Sotto la direzione di Donald Runnicles, l’orchestra del Deutsche Oper tira fuori il meglio di se. Si potrebbe considerare ovvio visto che si tratta del loro direttore musicale, invece non è poi così scontato. L’azione musicale, per com’è giusto che sia, resta quasi sempre in divenire, e Runnicles esaspera, e anche di parecchio, il famoso “tema di Scarpia” ( si bemolle maggiore, la bemolle maggiore e mi maggiore) che di volta in volta, nell’esser riproposto, è un leitmotiv sempre in crescendo, sempre più forte. Come se fosse realmente il fulcro attorno al quale è costruita la partitura dell’opera.

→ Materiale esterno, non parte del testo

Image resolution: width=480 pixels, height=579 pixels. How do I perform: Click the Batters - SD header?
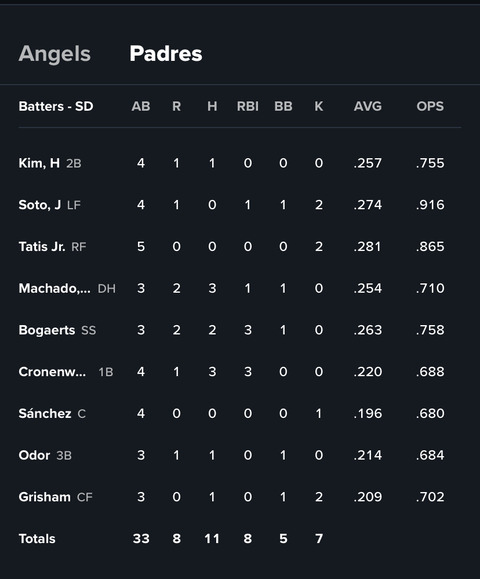pos(56,106)
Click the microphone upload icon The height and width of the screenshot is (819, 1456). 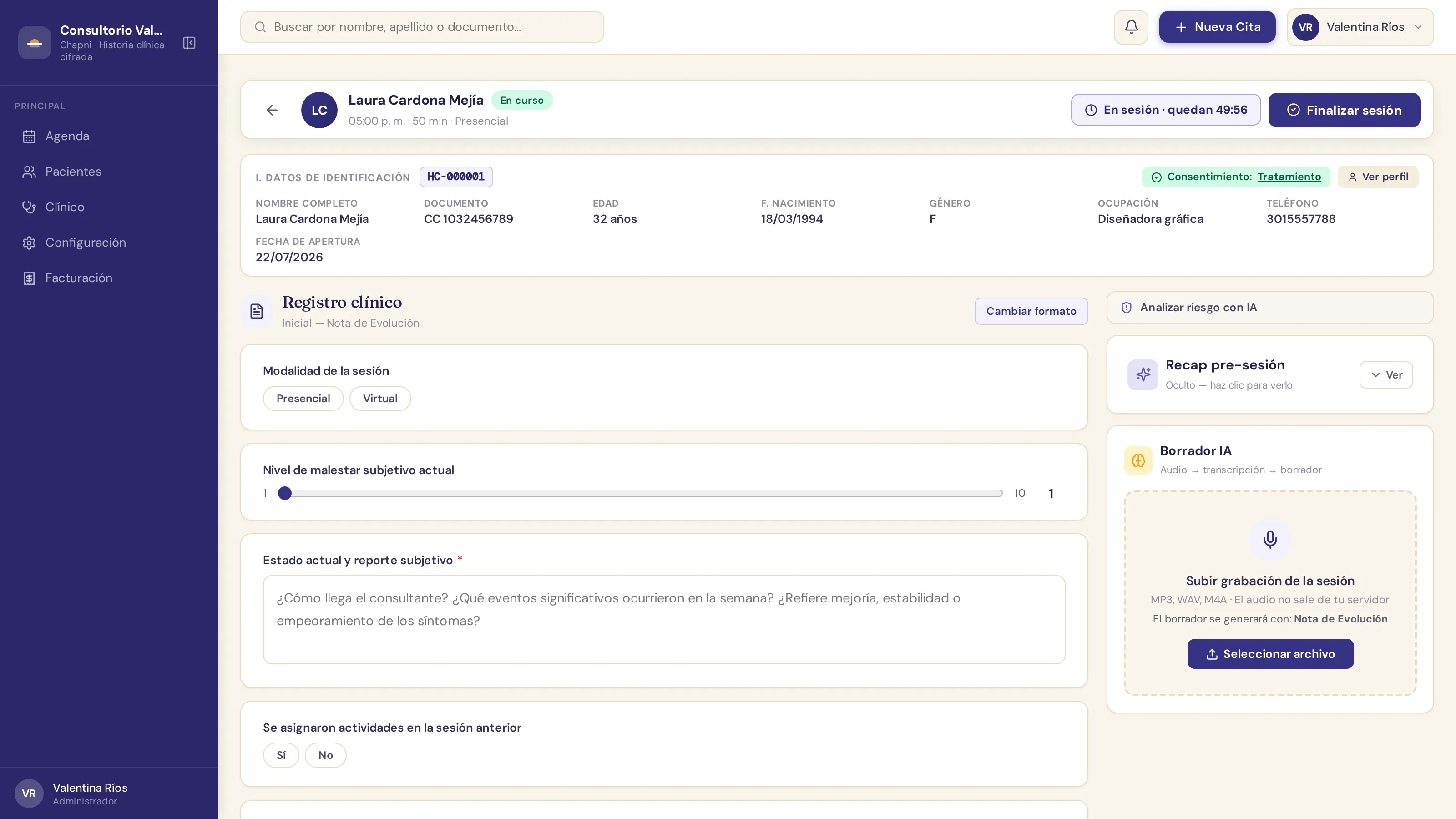click(1270, 539)
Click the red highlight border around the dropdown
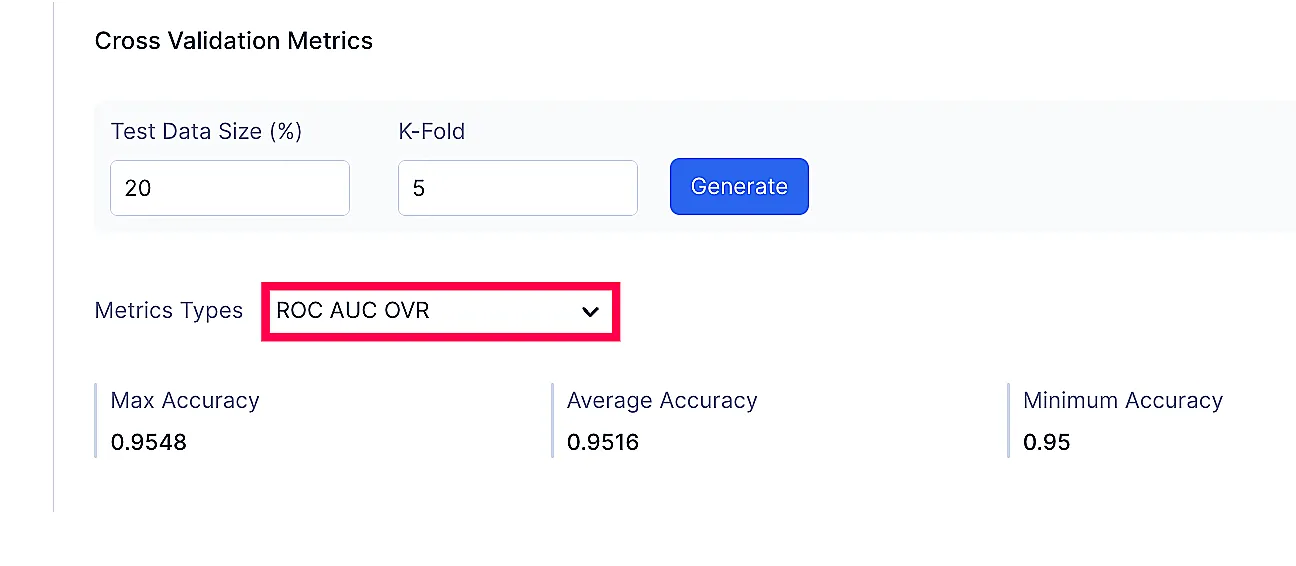Image resolution: width=1296 pixels, height=566 pixels. [441, 284]
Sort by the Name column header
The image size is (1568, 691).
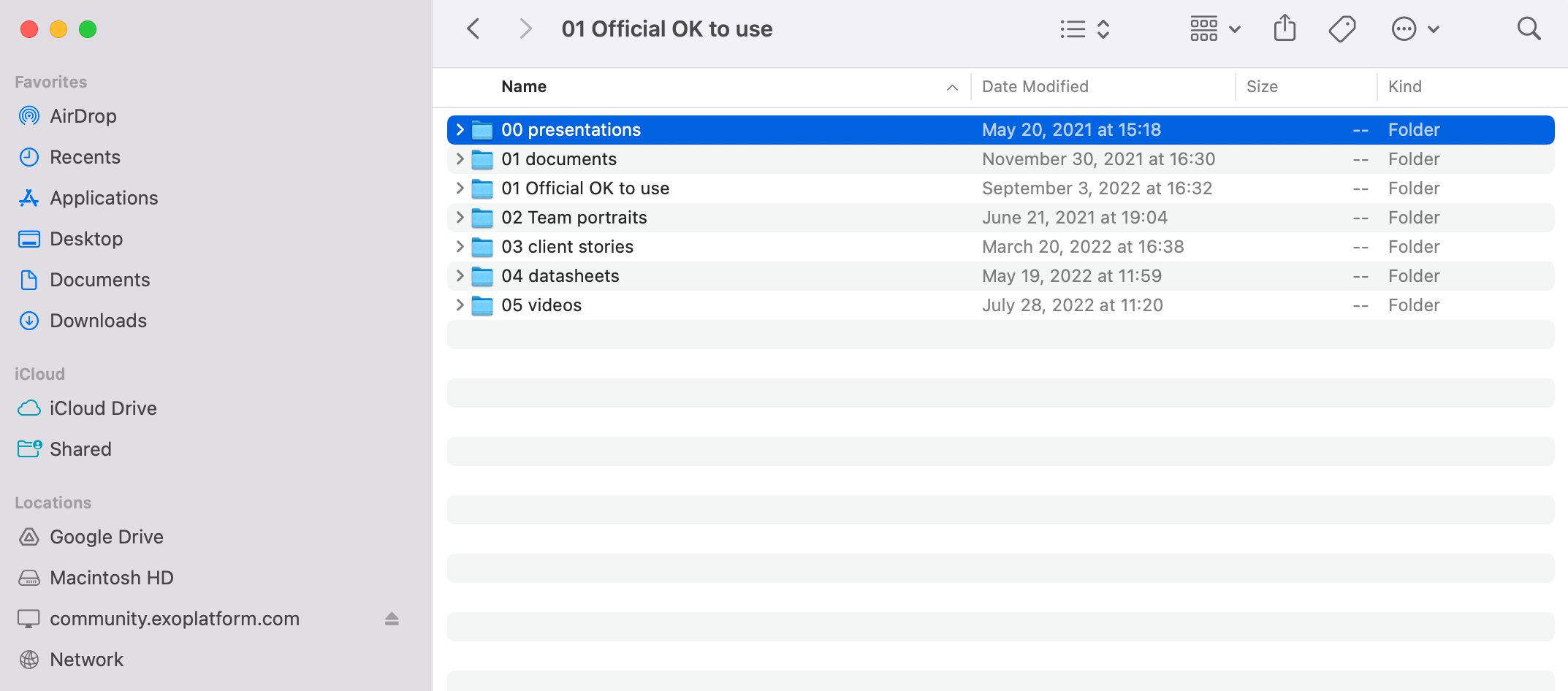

Appare, invece, ormai troppo prevedibile il soprano cinese Hui He, il pubblico si aspetta da lei “un di più” che tarda ad arrivare. A lei i panni di Floria Tosca, calzano, ma un po’ strettini. E questo appare chiaro nella gestione discontinua del ruolo che rimane confinato in un ambito di corretta professionalità vocale ed interpretativa. E se è vero, come si dice in Germania, che un “jugendlich dramatischer Sopran” indica un qualcosa in divenire, questo vuol dire che certe decisioni andrebbero prese con cautela, e senza esagerare. Né prima, né dopo. Non ci appare chiaro il percorso della carriera di questa cantante visto che ha annunciato di star lavorando alla Norma. E’ un Cavaradossi accurato e solido quello del tenore Fabio Sartori, dalle indiscusse doti vocali. Se la sua “Recondita armonia”, si presenta come un momento di “riscaldamento”, la prova del cantante è in crescendo, dimostrando di possedere, e soprattutto di gestire con sicurezza il ruolo. Valido l’Angelotti di Derek Welton. Professionale il resto del cast.